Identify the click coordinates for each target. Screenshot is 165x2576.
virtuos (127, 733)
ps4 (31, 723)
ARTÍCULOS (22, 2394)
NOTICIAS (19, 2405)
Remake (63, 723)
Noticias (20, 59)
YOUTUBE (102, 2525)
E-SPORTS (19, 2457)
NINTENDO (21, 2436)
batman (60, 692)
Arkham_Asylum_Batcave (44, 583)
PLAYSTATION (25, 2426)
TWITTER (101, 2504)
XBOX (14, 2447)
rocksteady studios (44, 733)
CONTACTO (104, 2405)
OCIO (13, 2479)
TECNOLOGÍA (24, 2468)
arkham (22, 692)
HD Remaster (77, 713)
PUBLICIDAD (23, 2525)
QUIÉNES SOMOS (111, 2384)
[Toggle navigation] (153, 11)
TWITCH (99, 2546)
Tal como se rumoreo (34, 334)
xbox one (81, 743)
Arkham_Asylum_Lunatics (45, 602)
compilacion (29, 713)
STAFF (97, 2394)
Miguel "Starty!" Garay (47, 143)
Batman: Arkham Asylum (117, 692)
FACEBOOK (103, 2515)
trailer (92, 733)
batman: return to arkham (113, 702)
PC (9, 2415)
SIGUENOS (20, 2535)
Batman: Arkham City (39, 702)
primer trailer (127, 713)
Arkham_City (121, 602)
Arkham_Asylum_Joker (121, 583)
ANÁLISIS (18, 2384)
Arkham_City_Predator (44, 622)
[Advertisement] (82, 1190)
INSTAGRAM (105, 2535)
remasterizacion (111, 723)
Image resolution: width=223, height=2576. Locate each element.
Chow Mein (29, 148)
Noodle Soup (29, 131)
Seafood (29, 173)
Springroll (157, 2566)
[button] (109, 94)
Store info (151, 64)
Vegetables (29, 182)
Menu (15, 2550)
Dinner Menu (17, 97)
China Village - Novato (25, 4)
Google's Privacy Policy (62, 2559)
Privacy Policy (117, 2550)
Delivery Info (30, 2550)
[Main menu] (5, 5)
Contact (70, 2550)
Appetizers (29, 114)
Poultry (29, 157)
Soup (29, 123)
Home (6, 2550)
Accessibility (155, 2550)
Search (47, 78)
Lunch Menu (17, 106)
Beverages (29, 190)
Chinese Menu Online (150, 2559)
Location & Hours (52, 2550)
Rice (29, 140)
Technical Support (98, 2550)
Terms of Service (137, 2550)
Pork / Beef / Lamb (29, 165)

####

__What is required__
Print the lines above, unchanged, from the start of the records to the line with "Batman: Arkham City (39, 702)", including that final line.

__Solution to the problem__
Identify the click coordinates for each target. Screenshot is 165x2576.
virtuos (127, 733)
ps4 (31, 723)
ARTÍCULOS (22, 2394)
NOTICIAS (19, 2405)
Remake (63, 723)
Noticias (20, 59)
YOUTUBE (102, 2525)
E-SPORTS (19, 2457)
NINTENDO (21, 2436)
batman (60, 692)
Arkham_Asylum_Batcave (44, 583)
PLAYSTATION (25, 2426)
TWITTER (101, 2504)
XBOX (14, 2447)
rocksteady studios (44, 733)
CONTACTO (104, 2405)
OCIO (13, 2479)
TECNOLOGÍA (24, 2468)
arkham (22, 692)
HD Remaster (77, 713)
PUBLICIDAD (23, 2525)
QUIÉNES SOMOS (111, 2384)
[Toggle navigation] (153, 11)
TWITCH (99, 2546)
Tal como se rumoreo (34, 334)
xbox one (81, 743)
Arkham_Asylum_Lunatics (45, 602)
compilacion (29, 713)
STAFF (97, 2394)
Miguel "Starty!" Garay (47, 143)
Batman: Arkham Asylum (117, 692)
FACEBOOK (103, 2515)
trailer (92, 733)
batman: return to arkham (113, 702)
PC (9, 2415)
SIGUENOS (20, 2535)
Batman: Arkham City (39, 702)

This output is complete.